* [Trecho do documento]:
· · · · ·
A trajetória benigna do PIB dos EUA será
também influenciada pelos investimentos - 17% do PIB. Após a contração de 4% em
2020, os investimentos das empresas crescerão quase 10% neste ano e 5% em 2022.
Esse aumento responde à aceleração dos gastos em tecnologia em um cenário de:
ampliação do trabalho remoto; mudança do consumo para um ambiente digital; e
necessidade de aumento da produção, inclusive para recomposição dos estoques,
após a forte expansão do consumo em um contexto de entraves nas cadeias de
suprimentos. Ademais, os investimentos tendem a ser estimulados pela ampliação
dos projetos em fontes de energia renovável e pelos primeiros efeitos do
programa de infraestrutura do governo americano.
Da mesma forma, os investimentos
residenciais são cruciais para a dinâmica favorável da economia, com alta de
6,1% em 2020 e expectativa de expansão de cerca de 20% neste ano e 10% em 2022.
A longa duração da pandemia explica os gastos para melhoria das residências e o
deslocamento das famílias, ao menos temporariamente, para cidades e regiões com
menos aglomerações.
A redução dos investimentos em 2020
assegurará, por conta do efeito-base favorável, uma expansão dos investimentos
no Brasil em 2021. Não obstante, o hiato do produto muito aberto e as
incertezas em diversas frentes dificilmente garantirão desempenho muito
positivo em 2022.
· · · · ·
* [Dados fornecidos]:
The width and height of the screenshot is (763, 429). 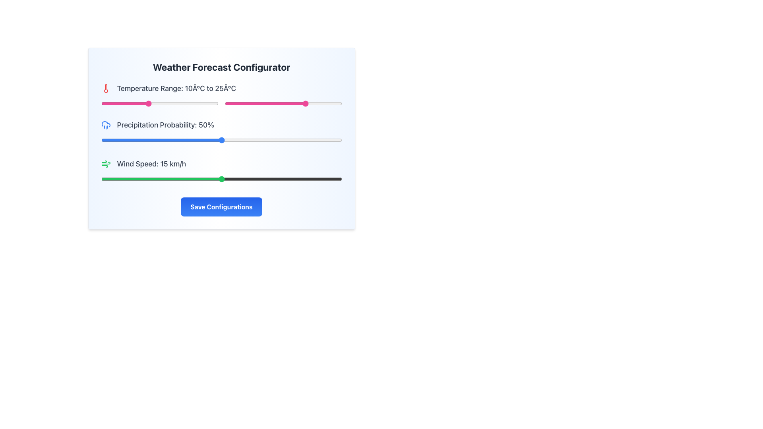 I want to click on wind speed, so click(x=334, y=179).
· · · · ·
* [Instruções do exercício]:
a) Liste todos os fatores do cenário que, segundo o trecho sobre investimentos, explica a aceleração dos gastos em tecnologia.
b) Edite o trecho sobre investimentos de "A trajetória benigna" até "5% em 2022.", trocando "empresas" por "companhias".

* [Respostas do exercício]:
a)
- Ampliação do trabalho remoto
- Mudança do consumo para um ambiente digital
- Necessidade de aumento da produção, inclusive para recomposição dos estoques, após a forte expansão do consumo em um contexto de entraves nas cadeias de suprimentos

b)
A trajetória benigna do PIB dos EUA será
também influenciada pelos investimentos - 17% do PIB. Após a contração de 4% em
2020, os investimentos das companhias crescerão quase 10% neste ano e 5% em 2022.